• **EXERCISE BRIEF**
Of the entries that follow, how many lines hold the string "plus"? Write the number and nothing more.

-------------------------

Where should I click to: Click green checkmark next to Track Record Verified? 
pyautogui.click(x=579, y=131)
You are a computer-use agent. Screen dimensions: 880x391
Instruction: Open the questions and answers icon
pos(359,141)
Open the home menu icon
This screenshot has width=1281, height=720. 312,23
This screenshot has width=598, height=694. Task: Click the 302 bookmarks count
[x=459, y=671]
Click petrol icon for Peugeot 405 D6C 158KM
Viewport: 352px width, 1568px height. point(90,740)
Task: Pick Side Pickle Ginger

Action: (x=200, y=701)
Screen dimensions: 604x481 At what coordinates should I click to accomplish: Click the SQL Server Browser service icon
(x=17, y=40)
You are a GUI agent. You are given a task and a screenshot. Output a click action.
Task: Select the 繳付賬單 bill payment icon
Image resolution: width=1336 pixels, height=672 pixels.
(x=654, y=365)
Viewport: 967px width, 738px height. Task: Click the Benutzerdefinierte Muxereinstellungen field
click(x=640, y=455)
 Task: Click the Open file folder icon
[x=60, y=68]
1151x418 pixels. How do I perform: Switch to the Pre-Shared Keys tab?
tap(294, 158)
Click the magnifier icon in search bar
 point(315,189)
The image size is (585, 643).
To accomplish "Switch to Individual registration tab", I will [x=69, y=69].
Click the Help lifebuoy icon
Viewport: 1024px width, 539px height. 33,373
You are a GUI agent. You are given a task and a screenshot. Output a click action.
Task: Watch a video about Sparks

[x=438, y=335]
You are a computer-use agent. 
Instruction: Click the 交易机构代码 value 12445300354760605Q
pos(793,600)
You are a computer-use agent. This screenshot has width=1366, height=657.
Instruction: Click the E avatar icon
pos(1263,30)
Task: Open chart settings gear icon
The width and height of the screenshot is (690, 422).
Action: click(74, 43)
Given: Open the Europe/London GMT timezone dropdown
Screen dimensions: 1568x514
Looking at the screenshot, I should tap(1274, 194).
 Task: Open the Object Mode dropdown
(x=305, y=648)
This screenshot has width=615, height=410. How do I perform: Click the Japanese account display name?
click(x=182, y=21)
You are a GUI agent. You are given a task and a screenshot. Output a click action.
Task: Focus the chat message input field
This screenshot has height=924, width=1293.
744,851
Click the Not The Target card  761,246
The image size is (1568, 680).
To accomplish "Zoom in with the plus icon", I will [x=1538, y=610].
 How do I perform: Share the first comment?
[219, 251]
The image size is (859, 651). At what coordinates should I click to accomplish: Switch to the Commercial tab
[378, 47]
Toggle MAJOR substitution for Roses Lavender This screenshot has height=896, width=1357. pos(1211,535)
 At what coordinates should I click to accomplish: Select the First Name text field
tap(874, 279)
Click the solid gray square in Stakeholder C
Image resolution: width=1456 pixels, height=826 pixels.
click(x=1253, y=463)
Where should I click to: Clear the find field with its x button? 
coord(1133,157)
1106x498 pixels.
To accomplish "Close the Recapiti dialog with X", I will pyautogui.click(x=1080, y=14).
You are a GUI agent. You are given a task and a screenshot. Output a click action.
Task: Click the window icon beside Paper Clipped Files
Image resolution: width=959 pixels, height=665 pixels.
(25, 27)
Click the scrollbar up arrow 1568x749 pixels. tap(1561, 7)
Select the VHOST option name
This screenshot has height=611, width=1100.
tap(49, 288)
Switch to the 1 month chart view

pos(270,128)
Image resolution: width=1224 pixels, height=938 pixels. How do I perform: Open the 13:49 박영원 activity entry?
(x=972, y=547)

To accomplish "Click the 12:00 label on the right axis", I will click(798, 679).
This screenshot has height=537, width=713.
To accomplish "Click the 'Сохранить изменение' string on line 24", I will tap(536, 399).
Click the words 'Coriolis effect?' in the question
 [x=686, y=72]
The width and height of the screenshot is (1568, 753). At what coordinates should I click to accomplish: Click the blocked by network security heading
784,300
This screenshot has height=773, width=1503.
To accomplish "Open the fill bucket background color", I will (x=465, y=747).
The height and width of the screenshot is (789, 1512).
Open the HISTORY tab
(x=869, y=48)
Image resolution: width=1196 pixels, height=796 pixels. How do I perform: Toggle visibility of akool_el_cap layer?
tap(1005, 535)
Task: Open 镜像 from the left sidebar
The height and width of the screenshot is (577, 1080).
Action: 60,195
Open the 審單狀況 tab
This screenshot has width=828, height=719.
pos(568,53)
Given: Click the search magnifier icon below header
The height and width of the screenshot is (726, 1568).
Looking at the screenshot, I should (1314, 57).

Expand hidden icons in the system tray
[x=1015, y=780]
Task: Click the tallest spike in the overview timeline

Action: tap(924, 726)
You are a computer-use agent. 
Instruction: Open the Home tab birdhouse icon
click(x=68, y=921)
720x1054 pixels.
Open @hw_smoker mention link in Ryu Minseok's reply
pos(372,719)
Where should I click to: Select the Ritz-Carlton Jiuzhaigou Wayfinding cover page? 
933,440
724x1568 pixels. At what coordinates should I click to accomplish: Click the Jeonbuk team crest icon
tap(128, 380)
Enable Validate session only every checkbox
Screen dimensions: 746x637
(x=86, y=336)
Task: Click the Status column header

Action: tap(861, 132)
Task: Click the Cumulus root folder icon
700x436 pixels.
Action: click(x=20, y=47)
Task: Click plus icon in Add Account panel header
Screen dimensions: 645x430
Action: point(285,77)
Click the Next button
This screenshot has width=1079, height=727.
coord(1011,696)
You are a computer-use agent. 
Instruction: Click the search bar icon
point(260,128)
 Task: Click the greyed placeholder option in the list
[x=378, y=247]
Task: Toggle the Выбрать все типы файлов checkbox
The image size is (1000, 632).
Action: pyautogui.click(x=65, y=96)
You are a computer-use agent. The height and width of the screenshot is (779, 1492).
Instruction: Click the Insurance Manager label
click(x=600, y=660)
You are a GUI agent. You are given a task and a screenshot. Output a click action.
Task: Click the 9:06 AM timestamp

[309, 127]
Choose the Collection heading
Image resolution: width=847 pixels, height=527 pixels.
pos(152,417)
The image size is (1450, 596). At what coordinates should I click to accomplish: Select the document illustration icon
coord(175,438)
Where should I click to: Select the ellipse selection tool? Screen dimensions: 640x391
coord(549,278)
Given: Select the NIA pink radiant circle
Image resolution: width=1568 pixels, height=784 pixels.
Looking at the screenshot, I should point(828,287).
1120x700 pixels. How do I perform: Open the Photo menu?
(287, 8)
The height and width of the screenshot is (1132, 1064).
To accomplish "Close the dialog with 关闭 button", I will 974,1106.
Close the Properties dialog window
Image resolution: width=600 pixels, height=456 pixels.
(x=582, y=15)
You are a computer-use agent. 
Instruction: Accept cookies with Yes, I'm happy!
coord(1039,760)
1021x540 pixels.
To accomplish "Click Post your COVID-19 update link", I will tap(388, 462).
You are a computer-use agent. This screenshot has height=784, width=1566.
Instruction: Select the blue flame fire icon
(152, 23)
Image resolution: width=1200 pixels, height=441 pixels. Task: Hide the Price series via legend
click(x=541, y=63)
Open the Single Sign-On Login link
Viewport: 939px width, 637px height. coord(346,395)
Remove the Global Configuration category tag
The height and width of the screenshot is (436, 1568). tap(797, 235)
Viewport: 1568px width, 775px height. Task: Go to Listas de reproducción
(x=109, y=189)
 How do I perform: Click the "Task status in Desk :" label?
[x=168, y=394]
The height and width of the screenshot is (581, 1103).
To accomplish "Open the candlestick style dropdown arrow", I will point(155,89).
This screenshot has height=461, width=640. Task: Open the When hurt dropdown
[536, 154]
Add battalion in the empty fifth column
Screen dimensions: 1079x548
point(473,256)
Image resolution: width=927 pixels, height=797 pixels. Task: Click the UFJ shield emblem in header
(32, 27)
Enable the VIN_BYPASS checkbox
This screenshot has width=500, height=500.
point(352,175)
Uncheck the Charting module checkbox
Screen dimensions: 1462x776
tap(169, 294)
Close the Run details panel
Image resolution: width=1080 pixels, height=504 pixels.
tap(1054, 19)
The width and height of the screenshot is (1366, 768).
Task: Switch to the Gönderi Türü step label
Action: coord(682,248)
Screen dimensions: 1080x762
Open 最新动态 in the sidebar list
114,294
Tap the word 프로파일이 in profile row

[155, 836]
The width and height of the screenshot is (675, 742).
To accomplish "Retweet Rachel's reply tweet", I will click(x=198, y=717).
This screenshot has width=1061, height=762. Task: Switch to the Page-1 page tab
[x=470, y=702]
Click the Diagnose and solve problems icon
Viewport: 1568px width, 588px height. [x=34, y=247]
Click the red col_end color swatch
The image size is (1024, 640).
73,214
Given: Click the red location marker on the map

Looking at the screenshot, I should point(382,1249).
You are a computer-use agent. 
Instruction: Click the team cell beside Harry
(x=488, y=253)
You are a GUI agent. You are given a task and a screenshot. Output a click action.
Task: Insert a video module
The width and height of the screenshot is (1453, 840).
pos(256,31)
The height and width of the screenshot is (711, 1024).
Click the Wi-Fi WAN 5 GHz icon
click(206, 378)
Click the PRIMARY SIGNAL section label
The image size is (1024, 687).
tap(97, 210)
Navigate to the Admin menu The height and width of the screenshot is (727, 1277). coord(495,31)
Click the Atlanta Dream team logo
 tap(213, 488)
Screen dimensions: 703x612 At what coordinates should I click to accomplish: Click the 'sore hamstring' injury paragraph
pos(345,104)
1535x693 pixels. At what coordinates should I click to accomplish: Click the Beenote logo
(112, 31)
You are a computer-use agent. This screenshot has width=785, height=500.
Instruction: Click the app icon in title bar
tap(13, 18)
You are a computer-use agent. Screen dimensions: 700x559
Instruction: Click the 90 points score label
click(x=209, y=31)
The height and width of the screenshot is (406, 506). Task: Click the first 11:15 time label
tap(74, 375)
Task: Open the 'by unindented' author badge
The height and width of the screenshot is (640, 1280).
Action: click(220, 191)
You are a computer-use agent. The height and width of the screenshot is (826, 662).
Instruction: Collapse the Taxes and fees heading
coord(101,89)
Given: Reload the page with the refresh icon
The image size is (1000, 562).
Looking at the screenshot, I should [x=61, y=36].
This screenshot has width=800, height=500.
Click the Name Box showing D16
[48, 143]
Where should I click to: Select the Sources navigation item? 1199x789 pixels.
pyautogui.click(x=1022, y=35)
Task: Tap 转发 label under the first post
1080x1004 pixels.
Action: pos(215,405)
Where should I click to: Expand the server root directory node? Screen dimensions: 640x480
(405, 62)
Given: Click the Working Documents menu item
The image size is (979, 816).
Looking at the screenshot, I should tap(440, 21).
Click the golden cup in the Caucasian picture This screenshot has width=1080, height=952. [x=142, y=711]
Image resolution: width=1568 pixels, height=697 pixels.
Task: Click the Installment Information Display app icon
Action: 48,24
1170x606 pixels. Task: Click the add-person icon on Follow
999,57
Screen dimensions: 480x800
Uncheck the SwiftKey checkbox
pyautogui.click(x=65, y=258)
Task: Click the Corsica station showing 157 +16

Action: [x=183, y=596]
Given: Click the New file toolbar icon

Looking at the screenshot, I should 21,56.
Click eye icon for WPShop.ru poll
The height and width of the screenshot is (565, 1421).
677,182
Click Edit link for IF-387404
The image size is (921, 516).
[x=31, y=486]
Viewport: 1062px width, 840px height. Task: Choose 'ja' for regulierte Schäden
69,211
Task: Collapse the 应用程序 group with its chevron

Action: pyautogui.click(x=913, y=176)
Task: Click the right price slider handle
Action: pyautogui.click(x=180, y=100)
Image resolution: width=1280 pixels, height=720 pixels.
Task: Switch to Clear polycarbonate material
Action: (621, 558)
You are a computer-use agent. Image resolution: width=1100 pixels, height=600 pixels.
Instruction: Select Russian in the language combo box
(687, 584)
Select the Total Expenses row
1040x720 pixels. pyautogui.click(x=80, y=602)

-------------------------

• **REPLY**
2